Of all of the aired cartoon segments, only Fraidy Cat had the longest continued existence, with the last official home media release being distributed by BCI on a DVD set in 2006, 31 years after the show's conclusion.

The voice cast part of the end credits had a disclaimer stating "All voice and vocal impressions were performed by the cast and not by the actual celebrities themselves".

==Episodes==
1. A Star is Corn -
2. Bitterbottom's Better Bargain -
3. El Cheapo -
4. Haunted House -
5. Inferior Decorator -
6. Mr.
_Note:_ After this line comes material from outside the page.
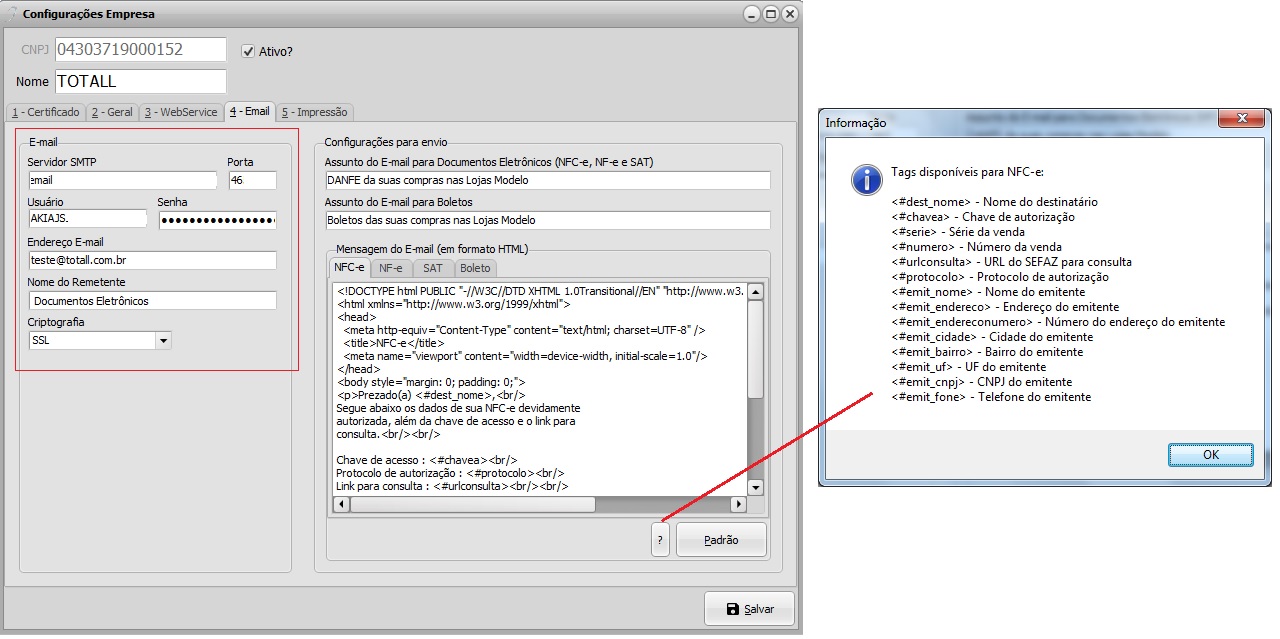The image size is (1280, 639).
Task: Select the Boleto message tab
Action: (475, 268)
Nice Guy -
7. No Doze -
8. Oh Unlucky Day -
9. One of Our Photo Albums is Missing -
10. Overworked and Underpaid -
11. The Big Switch -
12. The Brat -
13. The Secret Admirer -
14. We Tried Hard -
15. You Have No Business in Show Business -

==Production==

===Cancellation===
As a result of the show's poor performance, ABC president Fred Silverman severed all ties with Filmation and began commissioning its Saturday-morning cartoons from Hanna-Barbera, with which he had a working relationship during his time at CBS, and from Sid and Marty Krofft, whose Krofft Supershow would replace it on the lineup the next year. Though Filmation had had several series end after short runs, none had ever been cancelled before completing their runs up to that point. Filmation noted that the cancellation actually saved the studio money because ABC had already paid for a full season and now Filmation did not have to follow through on paying to produce the remaining episodes. In an attempt to save ratings, Filmation had planned to repackage the repeated Groovie Goolies episodes as a new segment, redubbed the Super Fiends (capitalizing on the title of rival Hanna-Barbera's Super Friends), but the show was shelved before the change could be incorporated. The animated segments were featured in the Filmation syndicated package, The Groovie Goolies and Friends, and also resurfaced in the home video market in the 1980s.